Designing and Building a Carpenter’s Toolbox
The best ones are sturdy, lightweight and compact.
Summary: An architect, contractor and furniture-maker describes construction of a versatile toolbox with drawers for the carpenter who takes a collection of hand tools to the job site. Construction isn’t fussy, but the result is useful and pleasing to the eye.
My grandfather was a carpenter, and he gave me my first toolbox more than 25 years ago. It was a benchmark gift—part utility and part good-luck talisman that signaled, if not the passing, at least the sharing of the family torch.
I still have that toolbox, but truth be told, I don’t use it day to day. I outgrew it, and in the process, my grandfather’s toolbox did what it was supposed to do. It got me to thinking about refining this “tool,” which probably gets more use than any other tool I own.
My current toolbox design is in its fifth incarnation. Its shape and articulation are, of course, specific to the kind of carpentry that I do, mostly finish work. You might not need the kind of toolbox I describe, but my rules of thumb should help you to design one that suits your needs.
• Rule 1. Know what tools you use regularly. Honestly evaluate what is deadweight (literally) and what is used only occasionally. With your first-string tools spread out before you, sort them by task and/or size. This process will give you an idea of how you may want to group them, how much space you need and what your largest and smallest tools are.
• Rule 2. Build the smallest toolbox that will contain your tools. Nature abhors a vacuum, and apparently so do carpenters. If you build a lot of airspace into a toolbox, you will fill it up over time. Keep only hand tools in your toolbox. Caulk guns, power tools and miscellaneous fasteners should be stored in separate units.
• Rule 3. Design the box so that you don’t have to remove one tool to get at another. This design will save time in moving and looking for tools, and it will minimize damage and loss.
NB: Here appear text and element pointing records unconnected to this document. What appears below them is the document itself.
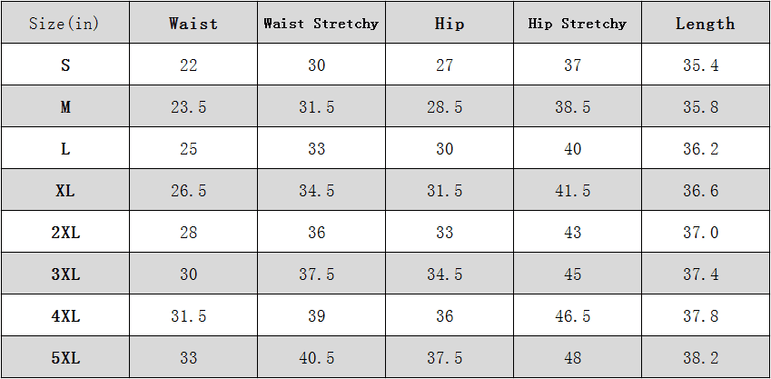Click the 5XL size row label
The image size is (771, 379).
point(65,357)
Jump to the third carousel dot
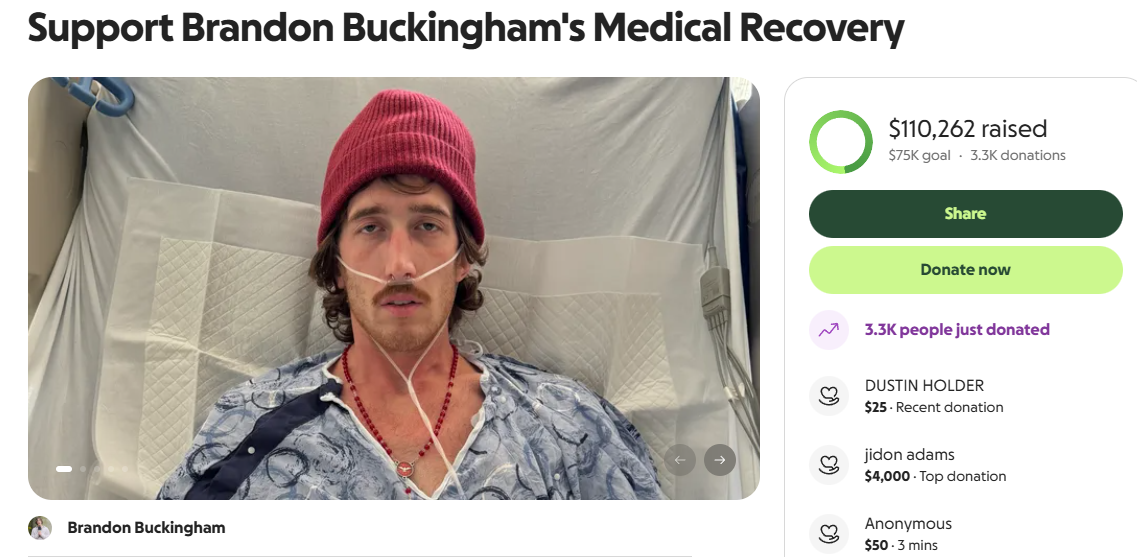The image size is (1137, 557). pos(97,469)
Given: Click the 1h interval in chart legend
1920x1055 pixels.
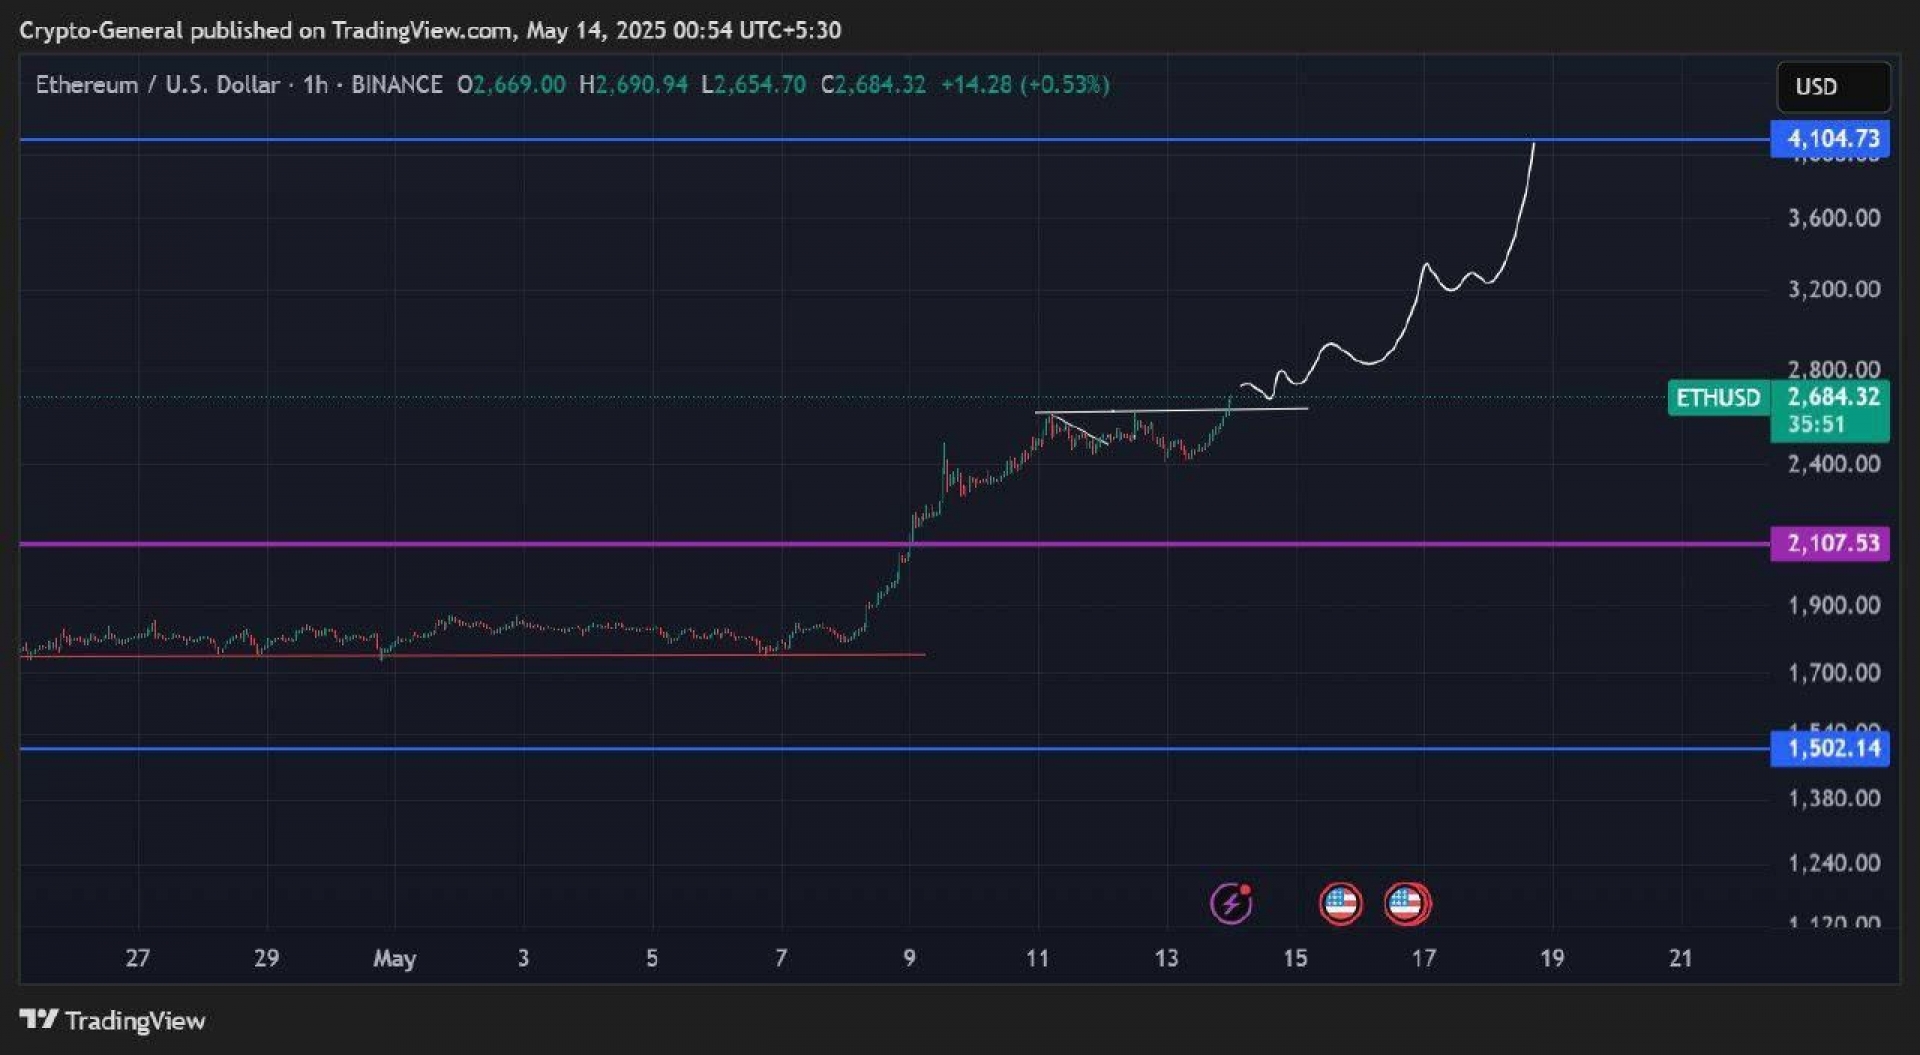Looking at the screenshot, I should 315,85.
• Rule 4. Keep the box light. My favorite wood for toolboxes is paulownia (photo p. 94). This strong, lightweight wood is used by the Japanese for their tonsus, the ubiquitous chests of drawers. But paulownia can be hard to find. Lacking it, I use Finply or Baltic-birch plywood. Avoid hardware by using finger holes instead of drawer pulls. Reduce the size and number of partitions and tool holders as much as possible.
• Rule 5. Keep things simple. Complicated mechanisms or joints will break eventually. Dovetails are good, but the width of the tails and pins should be about the same as the thickness of the board, not delicate as on fine cabinetry. Comer guards damage finished floors. The ones I’ve tried were eventually torn off, snagging on the truck during loading and unloading. So far, none of my corner-guardless toolboxes have worn out at the corners. Likewise, I’ve repeatedly broken off or damaged handles, knobs and virtually anything projecting from the box.